===== WORKING DATA
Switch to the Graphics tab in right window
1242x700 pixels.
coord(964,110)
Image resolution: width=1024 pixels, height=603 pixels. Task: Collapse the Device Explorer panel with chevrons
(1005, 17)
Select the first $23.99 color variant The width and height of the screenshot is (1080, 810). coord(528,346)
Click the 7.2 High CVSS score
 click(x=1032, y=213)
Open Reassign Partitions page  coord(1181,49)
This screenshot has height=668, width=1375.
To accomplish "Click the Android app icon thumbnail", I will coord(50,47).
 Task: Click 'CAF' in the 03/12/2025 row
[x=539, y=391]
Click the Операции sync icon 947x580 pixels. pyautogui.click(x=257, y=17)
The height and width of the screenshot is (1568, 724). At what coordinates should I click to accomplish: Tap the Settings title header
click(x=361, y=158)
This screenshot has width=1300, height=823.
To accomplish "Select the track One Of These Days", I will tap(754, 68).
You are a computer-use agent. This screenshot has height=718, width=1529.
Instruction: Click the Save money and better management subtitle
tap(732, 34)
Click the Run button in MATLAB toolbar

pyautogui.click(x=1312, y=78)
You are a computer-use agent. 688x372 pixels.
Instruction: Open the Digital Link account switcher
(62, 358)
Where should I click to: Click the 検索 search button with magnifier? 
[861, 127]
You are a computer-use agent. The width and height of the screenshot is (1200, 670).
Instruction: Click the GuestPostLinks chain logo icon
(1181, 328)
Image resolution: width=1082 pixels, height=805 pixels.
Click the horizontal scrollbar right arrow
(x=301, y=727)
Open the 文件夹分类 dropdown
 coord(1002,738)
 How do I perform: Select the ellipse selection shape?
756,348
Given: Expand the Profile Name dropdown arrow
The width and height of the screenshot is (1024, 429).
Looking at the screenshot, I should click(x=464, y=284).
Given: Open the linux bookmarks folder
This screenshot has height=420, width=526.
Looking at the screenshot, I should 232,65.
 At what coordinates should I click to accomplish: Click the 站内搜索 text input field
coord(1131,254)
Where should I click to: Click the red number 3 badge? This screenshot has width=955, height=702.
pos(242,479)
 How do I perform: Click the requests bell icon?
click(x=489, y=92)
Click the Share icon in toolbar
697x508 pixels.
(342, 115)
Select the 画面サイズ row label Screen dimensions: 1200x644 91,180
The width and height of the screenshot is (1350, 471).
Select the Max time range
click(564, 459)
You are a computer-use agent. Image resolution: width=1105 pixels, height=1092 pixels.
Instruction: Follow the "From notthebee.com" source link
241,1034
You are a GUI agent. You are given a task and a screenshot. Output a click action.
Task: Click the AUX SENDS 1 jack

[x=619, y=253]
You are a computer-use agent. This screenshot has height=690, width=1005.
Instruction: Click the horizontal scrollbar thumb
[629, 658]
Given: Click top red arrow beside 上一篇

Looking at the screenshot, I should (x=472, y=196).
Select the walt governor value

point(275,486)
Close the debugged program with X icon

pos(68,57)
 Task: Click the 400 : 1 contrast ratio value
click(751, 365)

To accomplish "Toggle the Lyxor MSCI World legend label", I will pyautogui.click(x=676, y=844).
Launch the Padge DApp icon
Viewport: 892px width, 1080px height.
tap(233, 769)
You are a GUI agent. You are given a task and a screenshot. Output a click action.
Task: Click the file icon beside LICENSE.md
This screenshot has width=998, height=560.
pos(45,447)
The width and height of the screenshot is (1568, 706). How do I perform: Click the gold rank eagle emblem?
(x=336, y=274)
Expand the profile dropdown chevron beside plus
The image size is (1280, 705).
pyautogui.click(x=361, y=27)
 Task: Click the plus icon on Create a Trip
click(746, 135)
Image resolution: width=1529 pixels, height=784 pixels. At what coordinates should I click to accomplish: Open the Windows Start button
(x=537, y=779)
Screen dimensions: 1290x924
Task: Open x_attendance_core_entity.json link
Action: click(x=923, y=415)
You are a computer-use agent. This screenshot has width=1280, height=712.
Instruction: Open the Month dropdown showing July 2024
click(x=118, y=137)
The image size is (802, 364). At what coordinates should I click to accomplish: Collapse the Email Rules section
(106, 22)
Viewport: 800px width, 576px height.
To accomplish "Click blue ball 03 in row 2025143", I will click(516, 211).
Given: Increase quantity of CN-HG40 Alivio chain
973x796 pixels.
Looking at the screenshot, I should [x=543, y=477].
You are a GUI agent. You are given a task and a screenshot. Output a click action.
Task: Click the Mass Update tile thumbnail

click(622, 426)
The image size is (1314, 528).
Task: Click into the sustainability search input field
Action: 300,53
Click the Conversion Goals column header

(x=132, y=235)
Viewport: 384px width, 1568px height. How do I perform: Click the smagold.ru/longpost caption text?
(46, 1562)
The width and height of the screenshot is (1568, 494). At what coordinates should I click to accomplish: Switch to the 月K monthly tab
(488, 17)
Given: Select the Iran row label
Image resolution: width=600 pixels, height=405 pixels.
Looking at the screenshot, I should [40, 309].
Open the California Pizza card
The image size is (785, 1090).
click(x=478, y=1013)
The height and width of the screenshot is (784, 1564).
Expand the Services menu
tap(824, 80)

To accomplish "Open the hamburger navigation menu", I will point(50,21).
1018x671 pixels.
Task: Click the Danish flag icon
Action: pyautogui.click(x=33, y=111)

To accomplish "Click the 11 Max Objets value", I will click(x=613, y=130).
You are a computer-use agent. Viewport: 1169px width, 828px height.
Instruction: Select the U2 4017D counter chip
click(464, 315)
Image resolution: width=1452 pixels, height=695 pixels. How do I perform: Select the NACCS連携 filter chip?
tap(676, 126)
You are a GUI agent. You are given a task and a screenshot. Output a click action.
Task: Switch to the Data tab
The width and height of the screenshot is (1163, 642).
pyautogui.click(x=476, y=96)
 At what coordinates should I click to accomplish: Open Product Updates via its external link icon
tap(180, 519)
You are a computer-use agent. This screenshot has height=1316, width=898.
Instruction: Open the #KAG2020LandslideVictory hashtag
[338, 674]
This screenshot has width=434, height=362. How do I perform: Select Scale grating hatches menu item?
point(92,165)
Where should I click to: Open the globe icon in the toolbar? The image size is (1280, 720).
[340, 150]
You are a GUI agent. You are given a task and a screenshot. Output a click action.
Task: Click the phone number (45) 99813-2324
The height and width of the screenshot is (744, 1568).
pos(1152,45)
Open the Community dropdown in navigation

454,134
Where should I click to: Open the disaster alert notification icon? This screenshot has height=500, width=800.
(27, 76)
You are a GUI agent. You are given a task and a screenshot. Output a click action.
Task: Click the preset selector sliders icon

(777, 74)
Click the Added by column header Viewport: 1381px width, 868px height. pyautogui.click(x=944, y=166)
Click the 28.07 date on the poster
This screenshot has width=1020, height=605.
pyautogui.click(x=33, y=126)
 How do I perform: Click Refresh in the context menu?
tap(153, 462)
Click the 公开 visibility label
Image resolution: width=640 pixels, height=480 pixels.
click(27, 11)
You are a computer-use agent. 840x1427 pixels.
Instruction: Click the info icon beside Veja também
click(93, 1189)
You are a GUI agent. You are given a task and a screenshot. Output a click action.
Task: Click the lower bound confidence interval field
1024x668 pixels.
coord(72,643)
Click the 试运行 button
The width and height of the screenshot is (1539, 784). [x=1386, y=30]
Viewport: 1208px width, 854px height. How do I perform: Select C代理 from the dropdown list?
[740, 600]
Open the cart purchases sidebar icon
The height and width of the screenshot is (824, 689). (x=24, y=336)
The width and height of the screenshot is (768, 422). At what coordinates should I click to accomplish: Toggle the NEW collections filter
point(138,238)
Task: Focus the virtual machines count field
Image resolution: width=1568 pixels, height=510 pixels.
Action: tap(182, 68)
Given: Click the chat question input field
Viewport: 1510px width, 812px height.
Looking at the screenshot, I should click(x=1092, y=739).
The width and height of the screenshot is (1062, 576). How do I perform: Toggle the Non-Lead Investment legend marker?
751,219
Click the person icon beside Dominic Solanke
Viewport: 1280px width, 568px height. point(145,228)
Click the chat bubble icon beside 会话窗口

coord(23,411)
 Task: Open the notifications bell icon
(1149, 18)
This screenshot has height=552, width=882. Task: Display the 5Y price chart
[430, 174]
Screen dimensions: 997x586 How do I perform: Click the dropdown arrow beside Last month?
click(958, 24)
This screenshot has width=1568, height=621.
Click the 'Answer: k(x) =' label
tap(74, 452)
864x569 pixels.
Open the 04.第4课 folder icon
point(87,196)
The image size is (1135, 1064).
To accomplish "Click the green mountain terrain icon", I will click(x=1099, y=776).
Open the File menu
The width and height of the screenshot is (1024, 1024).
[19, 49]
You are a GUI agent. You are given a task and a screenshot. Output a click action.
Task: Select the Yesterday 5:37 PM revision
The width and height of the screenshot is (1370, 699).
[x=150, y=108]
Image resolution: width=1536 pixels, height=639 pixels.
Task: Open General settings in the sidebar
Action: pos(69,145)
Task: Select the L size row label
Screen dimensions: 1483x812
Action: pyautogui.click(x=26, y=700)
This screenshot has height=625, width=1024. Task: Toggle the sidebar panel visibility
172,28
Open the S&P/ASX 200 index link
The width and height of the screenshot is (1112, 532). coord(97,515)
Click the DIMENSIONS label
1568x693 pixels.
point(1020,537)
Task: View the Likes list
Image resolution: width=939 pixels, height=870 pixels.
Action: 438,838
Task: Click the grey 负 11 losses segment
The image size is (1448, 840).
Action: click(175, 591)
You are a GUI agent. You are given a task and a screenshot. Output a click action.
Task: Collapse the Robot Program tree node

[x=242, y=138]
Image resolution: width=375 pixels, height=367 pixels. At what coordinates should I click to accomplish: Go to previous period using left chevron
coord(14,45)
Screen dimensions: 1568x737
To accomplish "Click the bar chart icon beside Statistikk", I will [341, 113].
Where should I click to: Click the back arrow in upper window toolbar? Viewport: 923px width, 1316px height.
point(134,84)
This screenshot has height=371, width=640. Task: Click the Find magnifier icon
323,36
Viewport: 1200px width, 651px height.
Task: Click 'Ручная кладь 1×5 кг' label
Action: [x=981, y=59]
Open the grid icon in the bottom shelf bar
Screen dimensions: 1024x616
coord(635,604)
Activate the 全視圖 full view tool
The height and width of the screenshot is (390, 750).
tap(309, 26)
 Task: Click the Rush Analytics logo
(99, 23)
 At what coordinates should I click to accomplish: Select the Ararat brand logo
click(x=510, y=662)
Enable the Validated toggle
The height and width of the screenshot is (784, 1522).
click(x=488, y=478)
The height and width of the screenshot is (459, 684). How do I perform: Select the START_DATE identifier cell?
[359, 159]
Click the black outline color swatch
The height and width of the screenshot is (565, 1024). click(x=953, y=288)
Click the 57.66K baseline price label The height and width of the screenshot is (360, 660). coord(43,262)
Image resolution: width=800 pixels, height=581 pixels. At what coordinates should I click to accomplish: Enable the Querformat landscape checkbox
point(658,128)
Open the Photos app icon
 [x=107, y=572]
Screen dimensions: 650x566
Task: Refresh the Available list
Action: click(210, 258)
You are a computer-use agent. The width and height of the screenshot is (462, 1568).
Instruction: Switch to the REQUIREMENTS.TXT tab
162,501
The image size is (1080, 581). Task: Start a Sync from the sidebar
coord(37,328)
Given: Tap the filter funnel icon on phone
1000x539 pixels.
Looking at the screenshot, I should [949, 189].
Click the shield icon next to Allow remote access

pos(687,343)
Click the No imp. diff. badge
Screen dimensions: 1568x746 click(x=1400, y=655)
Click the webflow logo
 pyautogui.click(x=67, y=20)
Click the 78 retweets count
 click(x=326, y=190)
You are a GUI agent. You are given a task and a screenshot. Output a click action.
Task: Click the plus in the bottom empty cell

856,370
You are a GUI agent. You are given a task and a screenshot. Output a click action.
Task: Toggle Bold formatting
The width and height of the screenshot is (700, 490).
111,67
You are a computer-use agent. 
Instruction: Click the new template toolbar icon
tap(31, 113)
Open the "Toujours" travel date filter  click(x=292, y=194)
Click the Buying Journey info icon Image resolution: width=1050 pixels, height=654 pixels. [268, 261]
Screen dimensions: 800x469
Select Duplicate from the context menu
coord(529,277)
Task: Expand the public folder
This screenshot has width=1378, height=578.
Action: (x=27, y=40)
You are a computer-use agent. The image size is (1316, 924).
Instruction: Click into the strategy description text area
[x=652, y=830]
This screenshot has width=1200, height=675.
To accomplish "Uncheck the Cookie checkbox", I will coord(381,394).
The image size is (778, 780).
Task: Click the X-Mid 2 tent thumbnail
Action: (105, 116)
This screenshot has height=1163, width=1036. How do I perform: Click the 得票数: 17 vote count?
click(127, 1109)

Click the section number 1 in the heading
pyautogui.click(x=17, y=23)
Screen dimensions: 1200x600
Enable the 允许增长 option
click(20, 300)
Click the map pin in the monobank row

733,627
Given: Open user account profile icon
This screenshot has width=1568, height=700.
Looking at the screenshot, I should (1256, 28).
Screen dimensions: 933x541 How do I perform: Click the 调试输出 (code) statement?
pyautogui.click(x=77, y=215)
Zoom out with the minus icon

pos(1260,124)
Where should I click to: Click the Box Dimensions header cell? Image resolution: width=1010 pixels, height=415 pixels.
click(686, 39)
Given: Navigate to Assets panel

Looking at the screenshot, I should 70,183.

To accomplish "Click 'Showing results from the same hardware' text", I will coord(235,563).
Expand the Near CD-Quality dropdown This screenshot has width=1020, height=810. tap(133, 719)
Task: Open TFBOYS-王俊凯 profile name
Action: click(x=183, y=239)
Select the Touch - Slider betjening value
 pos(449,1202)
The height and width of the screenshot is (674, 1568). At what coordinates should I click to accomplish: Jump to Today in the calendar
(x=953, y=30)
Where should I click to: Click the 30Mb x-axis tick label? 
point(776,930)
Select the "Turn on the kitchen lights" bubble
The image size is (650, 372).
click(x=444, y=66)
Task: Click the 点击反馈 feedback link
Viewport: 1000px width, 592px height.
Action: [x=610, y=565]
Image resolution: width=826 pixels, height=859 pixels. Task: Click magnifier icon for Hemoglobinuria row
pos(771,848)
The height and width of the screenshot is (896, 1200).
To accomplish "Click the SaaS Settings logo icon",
==========
- [TASK BRIEF] From the entries above, return exactly the line containing "Image resolution: width=600", the line containing "Click the 28.07 date on the poster", and all lines between, and nothing else.

- [EXPECTED ANSWER]
Image resolution: width=600 pixels, height=405 pixels.
Looking at the screenshot, I should [40, 309].
Open the California Pizza card
The image size is (785, 1090).
click(x=478, y=1013)
The height and width of the screenshot is (784, 1564).
Expand the Services menu
tap(824, 80)

To accomplish "Open the hamburger navigation menu", I will point(50,21).
1018x671 pixels.
Task: Click the Danish flag icon
Action: pyautogui.click(x=33, y=111)

To accomplish "Click the 11 Max Objets value", I will click(x=613, y=130).
You are a computer-use agent. Viewport: 1169px width, 828px height.
Instruction: Select the U2 4017D counter chip
click(464, 315)
Image resolution: width=1452 pixels, height=695 pixels. How do I perform: Select the NACCS連携 filter chip?
tap(676, 126)
You are a GUI agent. You are given a task and a screenshot. Output a click action.
Task: Switch to the Data tab
The width and height of the screenshot is (1163, 642).
pyautogui.click(x=476, y=96)
 At what coordinates should I click to accomplish: Open Product Updates via its external link icon
tap(180, 519)
You are a computer-use agent. This screenshot has height=1316, width=898.
Instruction: Open the #KAG2020LandslideVictory hashtag
[338, 674]
This screenshot has width=434, height=362. How do I perform: Select Scale grating hatches menu item?
point(92,165)
Where should I click to: Open the globe icon in the toolbar? The image size is (1280, 720).
[340, 150]
You are a GUI agent. You are given a task and a screenshot. Output a click action.
Task: Click the phone number (45) 99813-2324
The height and width of the screenshot is (744, 1568).
pos(1152,45)
Open the Community dropdown in navigation

454,134
Where should I click to: Open the disaster alert notification icon? This screenshot has height=500, width=800.
(27, 76)
You are a GUI agent. You are given a task and a screenshot. Output a click action.
Task: Click the preset selector sliders icon

(777, 74)
Click the Added by column header Viewport: 1381px width, 868px height. pyautogui.click(x=944, y=166)
Click the 28.07 date on the poster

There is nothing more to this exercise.